Delle 15 donne che sono andate incontro a ricadute, 12 sono state identificate in anticipo grazie al test. Le pazienti positive alla ricerca del Dna tumorale sono risultate 12 volte più a rischio di recidiva. La novità rimbalza in queste ore sulla stampa britannica e internazionale, e secondo gli autori dello studio potrebbe “cambiare i giochi” della lotta al primo killer oncologico femminile. Nonostante i risultati “altamente promettenti”, tuttavia, i ricercatori sottolineano che si tratta di uno studio su piccoli numeri. Trial clinici più ampi saranno avviati l’anno prossimo, e se confermeranno questi risultati servirà del tempo prima che l’analisi possa entrare nella routine ospedaliera.

Il test promette di identificare in anticipo le donne da sottoporre a chemioterapia o altri trattamenti dopo l’intervento chirurgico, risparmiando alle altre cure potenzialmente inutili e spesso gravate da pesanti effetti collaterali.

Mitch Dowsett, a capo del Dipartimento accademico di biochimica di Icr e Royal Marsden, autore senior dello studio, “il nuovo test potrebbe cambiare drasticamente il trattamento del cancro al seno”. Lo scenario futuro potrebbe essere questo, illustra lo scienziato citato dall’Independent: “La paziente arriva in ospedale, viene sottoposta a chirurgia e noi le preleviamo un campione ematico.

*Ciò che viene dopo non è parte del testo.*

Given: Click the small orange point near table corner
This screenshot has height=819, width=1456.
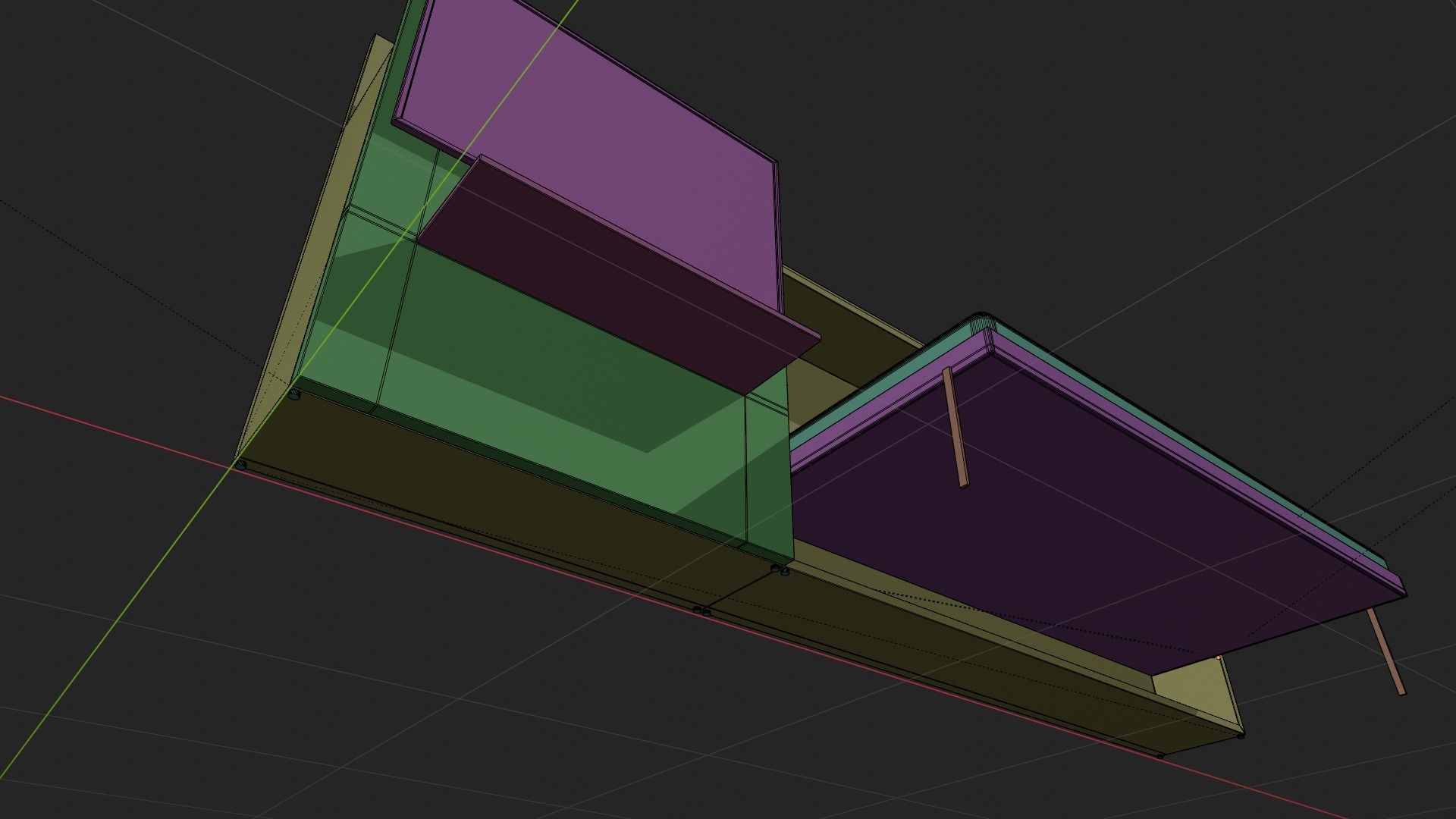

Se ne suo sangue non troviamo Dna tumorale, possiamo dedurre che non è rimasta patologia residua e che almeno in quel momento sarebbero inutili altri trattamenti”.

“Abbiamo cercato un’opportunità come questa per tanto tempo – evidenzia Dowsett – E se l’esame continuerà a dimostrarsi efficace anche nelle successive sperimentazioni, avremo la chance di cambiare i giochi nella lotta alla malattia”.

Se a molte donne potrebbero essere risparmiate terapie con più rischi di effetti avversi che benefici, altre al contrario potrebbero essere avviate a nuovi trattamenti prima della comparsa della ricaduta e veder aumentate le proprie speranze di sopravvivenza. O addirittura evitare di ammalarsi di nuovo. I ricercatori hanno intenzione di confermare questi risultati con trial clinici piu’ approfonditi. “La domanda chiave che adesso dobbiamo porci e’ se siamo in grado di individuare le donne a rischio di recidiva con sufficiente anticipo per arrivare a prevenire la ricaduta. Per ora non lo sappiamo, ma contiamo di capirlo con i prossimi studi”, ha detto al sito della Bbc Nicholas Turner, uno degli autori dello studio.